My friend Paul Manata, a Reformed/Calvinist internet apologist, has written an article for his web journal as linked to here and earlier in this thread) which critiques the use of the already/not-yet hermeneutic by Christian universalists in regard to two favored “proof-texts” of universalists, Col 1:15-20 and 1 Cor 15:20-28.
PaulM (as I will call him to distinguish him from the apostle Paul of Tarsus, author of the texts under discussion) thinks this already/not-yet application is something older versions of universalism lack. This is an inadvertence as, in my experience, universalists back to Origen (the oldest known certain, or relatively certain, exponent of a variety of Christian universalism, leaving aside the question of scriptural testimony) have routinely appealed to a formulation similar (if not expressed in precisely this fashion) to a syllogism from Col 1 and Rom 5:10. To wit:
P(remise) 1.) It is the Father’s good pleasure to reconcile all things to Himself (i.e. to reconcile all things needing reconciliation to Him), whether things in the heavens or things on the earth, through the blood of the cross of the Son; (Col 1:19-20)
P2.) This reconciliation involves making peace with those whom God is thus reconciling to Himself; (Col 1:20)
P3.) The ones with whom God is making peace are those who are estranged from God, enemies of God in comprehension and by unjust acts (i.e. sinners); (Col 1:21)
P4.) Making peace with those God is reconciling through the body of His flesh, involves saving them from their sins (not annihilating them or putting them into eternal conscious torment, nor allowing them to arrive at such results), so as to present them flawless, holy and unimpeachable (or blameless) in His sight; (Col 1:22)
C(onclusion) 1.) It is the Father’s good pleasure to make peace, through the body of the Son’s flesh and the blood of His cross, with all those, whether in the heavens or on the earth, who are estranged from God, enemies of God in comprehension and by unjust acts, so as to present them flawless, holy and unimpeachable in His sight. (From P1, P2, P3, P4)
The scope of salvation is total.
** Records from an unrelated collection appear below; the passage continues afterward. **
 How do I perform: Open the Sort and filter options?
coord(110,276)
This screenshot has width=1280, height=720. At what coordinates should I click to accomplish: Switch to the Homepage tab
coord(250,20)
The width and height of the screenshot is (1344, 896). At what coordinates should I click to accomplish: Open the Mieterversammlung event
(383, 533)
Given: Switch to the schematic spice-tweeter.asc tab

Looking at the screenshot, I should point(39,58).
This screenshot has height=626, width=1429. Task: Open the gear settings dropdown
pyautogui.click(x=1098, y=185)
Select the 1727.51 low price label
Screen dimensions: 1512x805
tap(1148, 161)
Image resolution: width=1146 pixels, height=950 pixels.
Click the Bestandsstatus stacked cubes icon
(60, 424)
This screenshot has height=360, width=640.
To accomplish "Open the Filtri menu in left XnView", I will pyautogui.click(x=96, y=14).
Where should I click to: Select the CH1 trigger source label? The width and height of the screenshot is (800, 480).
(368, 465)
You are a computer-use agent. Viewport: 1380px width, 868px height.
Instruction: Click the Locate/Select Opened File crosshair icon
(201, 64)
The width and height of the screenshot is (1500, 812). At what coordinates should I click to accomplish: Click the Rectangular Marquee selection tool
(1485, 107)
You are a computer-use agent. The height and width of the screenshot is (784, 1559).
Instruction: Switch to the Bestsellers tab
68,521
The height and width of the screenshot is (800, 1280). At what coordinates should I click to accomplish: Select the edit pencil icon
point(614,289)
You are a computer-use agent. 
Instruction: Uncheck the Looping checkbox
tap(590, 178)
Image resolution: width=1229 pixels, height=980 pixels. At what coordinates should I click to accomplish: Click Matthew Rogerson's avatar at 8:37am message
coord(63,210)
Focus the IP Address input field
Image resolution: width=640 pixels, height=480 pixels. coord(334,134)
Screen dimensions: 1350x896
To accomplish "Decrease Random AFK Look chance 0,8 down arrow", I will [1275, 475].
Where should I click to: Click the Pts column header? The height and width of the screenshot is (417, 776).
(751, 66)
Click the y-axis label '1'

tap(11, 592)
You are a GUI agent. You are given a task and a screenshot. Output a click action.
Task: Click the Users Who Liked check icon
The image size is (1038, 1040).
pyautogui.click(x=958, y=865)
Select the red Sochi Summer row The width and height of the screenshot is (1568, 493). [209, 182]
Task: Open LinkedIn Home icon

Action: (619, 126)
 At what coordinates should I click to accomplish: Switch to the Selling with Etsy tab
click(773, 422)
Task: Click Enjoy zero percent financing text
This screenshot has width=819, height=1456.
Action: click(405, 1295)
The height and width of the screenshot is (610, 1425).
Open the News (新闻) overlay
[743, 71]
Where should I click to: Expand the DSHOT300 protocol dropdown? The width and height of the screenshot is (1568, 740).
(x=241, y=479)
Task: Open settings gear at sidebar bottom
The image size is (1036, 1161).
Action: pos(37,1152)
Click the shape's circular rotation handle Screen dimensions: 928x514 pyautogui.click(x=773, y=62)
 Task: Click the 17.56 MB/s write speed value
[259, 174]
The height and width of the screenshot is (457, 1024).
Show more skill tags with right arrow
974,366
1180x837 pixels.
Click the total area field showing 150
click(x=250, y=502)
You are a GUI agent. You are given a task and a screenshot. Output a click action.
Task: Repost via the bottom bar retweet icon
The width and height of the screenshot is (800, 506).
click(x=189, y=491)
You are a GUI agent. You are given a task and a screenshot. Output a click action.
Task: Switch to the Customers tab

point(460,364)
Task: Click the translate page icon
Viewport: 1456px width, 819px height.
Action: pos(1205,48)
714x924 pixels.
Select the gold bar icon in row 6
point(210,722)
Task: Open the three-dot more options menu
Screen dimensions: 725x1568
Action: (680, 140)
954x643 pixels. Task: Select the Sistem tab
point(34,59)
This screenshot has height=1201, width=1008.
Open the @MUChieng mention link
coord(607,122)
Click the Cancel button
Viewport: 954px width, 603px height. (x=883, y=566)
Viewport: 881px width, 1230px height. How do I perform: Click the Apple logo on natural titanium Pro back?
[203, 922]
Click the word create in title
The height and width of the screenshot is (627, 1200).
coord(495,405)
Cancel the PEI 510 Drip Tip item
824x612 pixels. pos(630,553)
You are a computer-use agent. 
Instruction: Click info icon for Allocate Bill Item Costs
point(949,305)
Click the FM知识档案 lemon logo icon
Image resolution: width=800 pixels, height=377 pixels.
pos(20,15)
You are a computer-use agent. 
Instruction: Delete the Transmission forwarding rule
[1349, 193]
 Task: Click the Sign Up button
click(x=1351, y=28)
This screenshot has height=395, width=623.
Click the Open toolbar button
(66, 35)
The question is whether God will certainly succeed at this or not, which Col 1 does not explicitly say, although it may be inferred from the utter power and competency of God (both Father and Son) in creating and maintaining these same creatures, even the rebel powers of the heavens. (Col 1:15-17) The Son being firstborn from among the dead, so that in everything He might have supremacy, may also imply this. (Col 1:18)
But continuing the syllogism:
P5.) The Father and the Son (and the Spirit, for that matter) do not wait until we are reverent to save us, but Christ dies for the sake of sinners (giving the body of His flesh, the blood of His cross) while the sinners are still sinners; (Rom 5:6-8)
P6.) Through the death of His Son, sinners have already been reconciled to God; (Rom 5:10a)
P7.) Yet sinners are still in the process of being reconciled to God, and in some sense are temporally not reconciled to God yet; (Per the grammar of Col 1:20,22 – sometimes slightly mistranslated to fit Rom 5:10a – but also implied by the contrast of Col 1:22 and by the exhortation from 2 Cor 5:20. See also contexts immediately prior to 5:20, which suggest both past action and continuing action toward reconciliation.)
P8.) If we, being enemies, have already been reconciled to God through the death of His Son, then even more emphatically we (being reconciled) shall be saved in His life; (Rom 5:10)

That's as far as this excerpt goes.